In May, Chinese and US trade pacts appeared to have reached an agreement on a deal which conceded most of US demands, including safeguards against intellectual property transfer, assurances against exchange rate manipulation and expanded purchases of agricultural commodities. The draft agreement was extraordinarily detailed, running into 150 pages. However, when it was taken back to Beijing for approval, it ran into opposition from hardliners in the party, who rejected several of its provisions as being one-sided. The draft was pared down to only about a hundred pages with several key provisions omitted or withdrawn. The Chinese chief negotiator, Vice-Premier Liu He, who is a trusted aide of Xi Jinping, has been under oblique attack. Commerce minister Zhong Shan, with a reputation of being a tough negotiator, has been brought into the Chinese team, diluting Liu He’s authority. At the last round of negotiations in Shanghai last month, there was no progress. The US reportedly insisted on going back to the draft text agreed upon, though ad referendum, earlier. The Chinese side has no political room to do this even partially. This reflects the diminished authority of Xi Jinping.

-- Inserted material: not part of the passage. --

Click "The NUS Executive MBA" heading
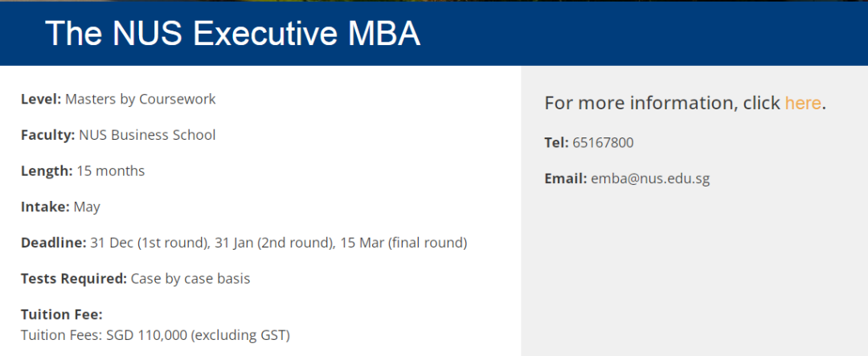868x356 pixels. pos(233,33)
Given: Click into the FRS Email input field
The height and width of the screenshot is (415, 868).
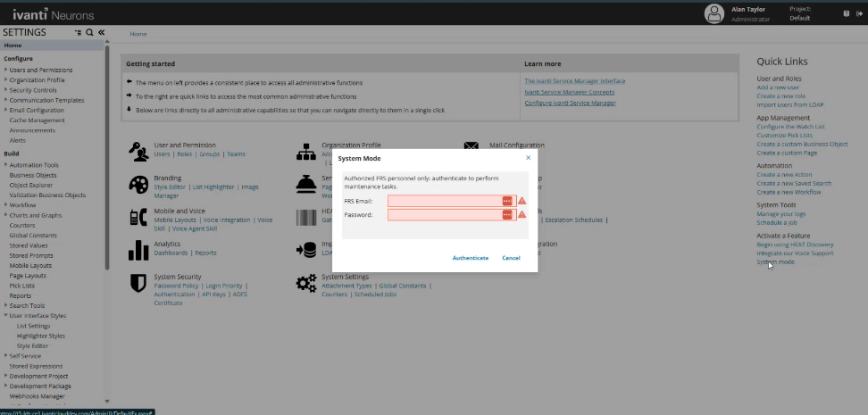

The Hong Kong crisis has played into the US-China confrontation. At the outset in June, popular demonstrations in Hong Kong were local, protesting against proposed legislation which would allow the extradition of residents accused of crimes on the mainland. Although the legislation has been withdrawn, the protests have continued, acquiring unprecedented scale and taking on an anti-China flavour. The one-China two-system mechanism allows Hong Kong to enjoy a high degree of autonomy and retain its Anglo-Saxon legal and administrative system for at least 50 years after its return to Chinese sovereignty in 1997. What was regarded as an ingenious political artifice, now lies in tatters. There are echoes of the infamous Tiananmen incident of 1989, when pro-democracy demonstrations in the heart of the Chinese capital, continued similarly for weeks before China’s most influential leader, Deng Xiaoping, swept aside opposition within the party to crush the movement with a brutal hand. Given Xi Jinping’s carefully cultivated image of a tough and powerful leader, it is surprising that the Hong Kong revolt has been allowed to expand in scale. China has displayed uncharacteristic restraint so far. As was the case in 1989, there is a lack of consensus within the party over how the crisis should be handled.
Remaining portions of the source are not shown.